Layer compression and enhanced optical properties of few-layer graphene nanosheets induced by ion irradiation

TL;DR

This study demonstrates that ion irradiation can compress few-layer graphene nanosheets, enhancing their optical properties and improving their performance as saturable absorbers in waveguide lasers.

Contribution

First experimental demonstration of layer compression and optical enhancement of graphene nanosheets via ion irradiation, leading to improved laser performance.

Findings

Layer-to-layer distance reduced after ion irradiation.

Enhanced polarization-dependent light absorption observed.

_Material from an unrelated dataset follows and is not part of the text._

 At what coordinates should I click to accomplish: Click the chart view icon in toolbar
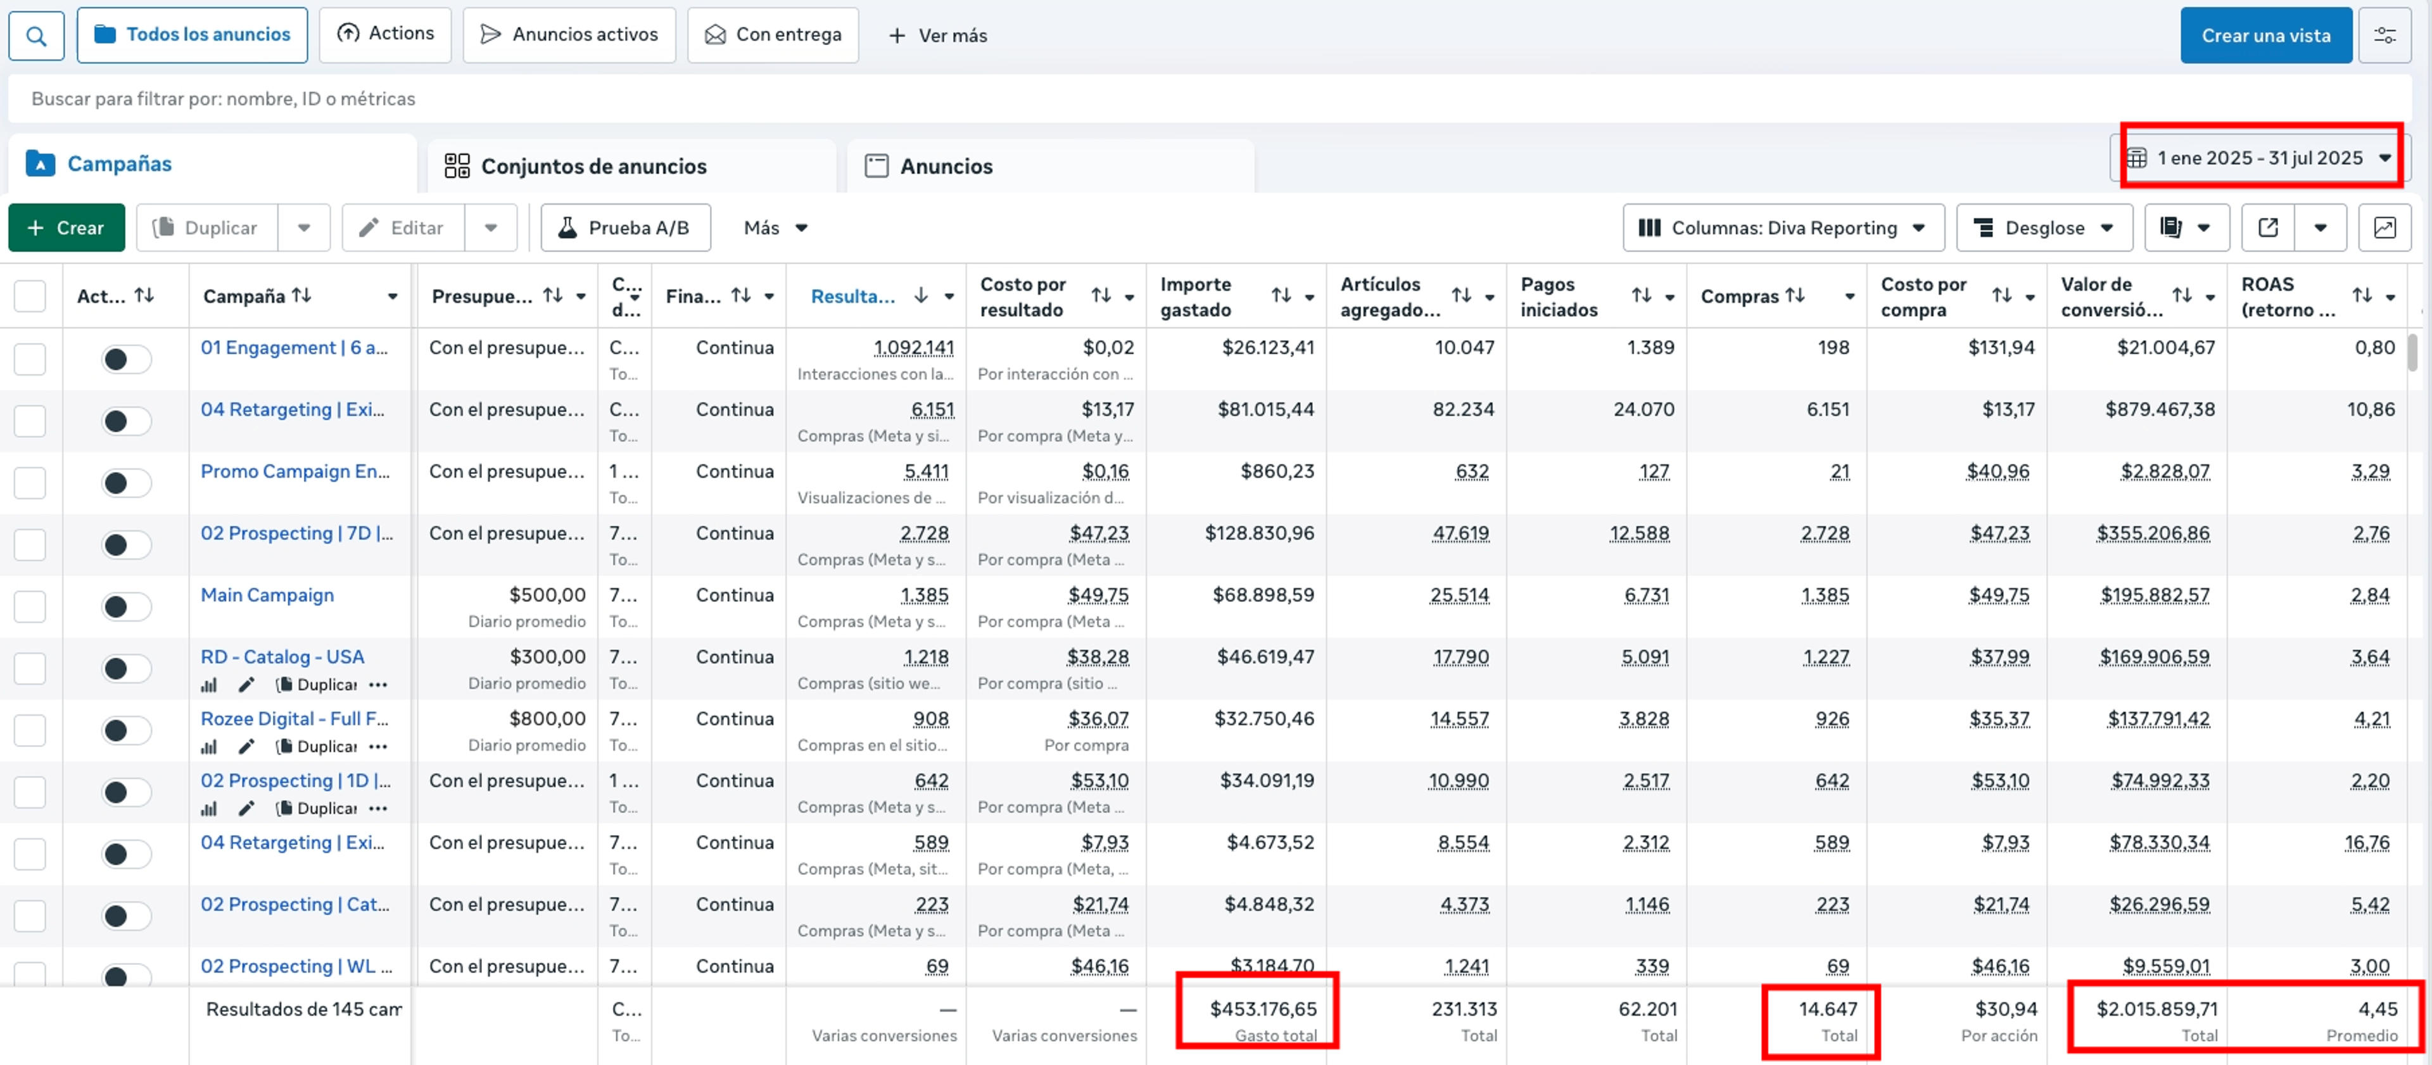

Improved Q-switched laser performance with higher repetition rate.

Abstract

Graphene has been recognized as an attractive two-dimensional material for fundamental research and wide applications in electronic and photonic devices owing to its unique properties. The technologies to modulate the properties of graphene are of continuous interest to researchers in multidisciplinary areas. Herein, we report on the first experimental observation of the layer-to-layer compression and enhanced optical properties of few-layer graphene nanosheets by applying the irradiation of energetic ion beams. After the irradiation, the space between the graphene layers was reduced, resulting in a tighter contact between the few-layer graphene nanosheet and the surface of the substrate. This processing also enhanced the interaction between the graphene nanosheets and the evanescent-field wave near the surface, thus reinforcing the polarization-dependent light absorption of the graphene layers (with 3-fold polarization extinction ratio increment). Utilizing the ion-irradiated graphene nanosheets as saturable absorbers, the passively Q-switched waveguide lasing with considerably improved performances was achieved, owing to the enhanced interactions between the graphene nanosheets and evanescent field of light. The obtained repetition rate of waveguide laser was up to 2.3 MHz with a pulse duration of 101 ns.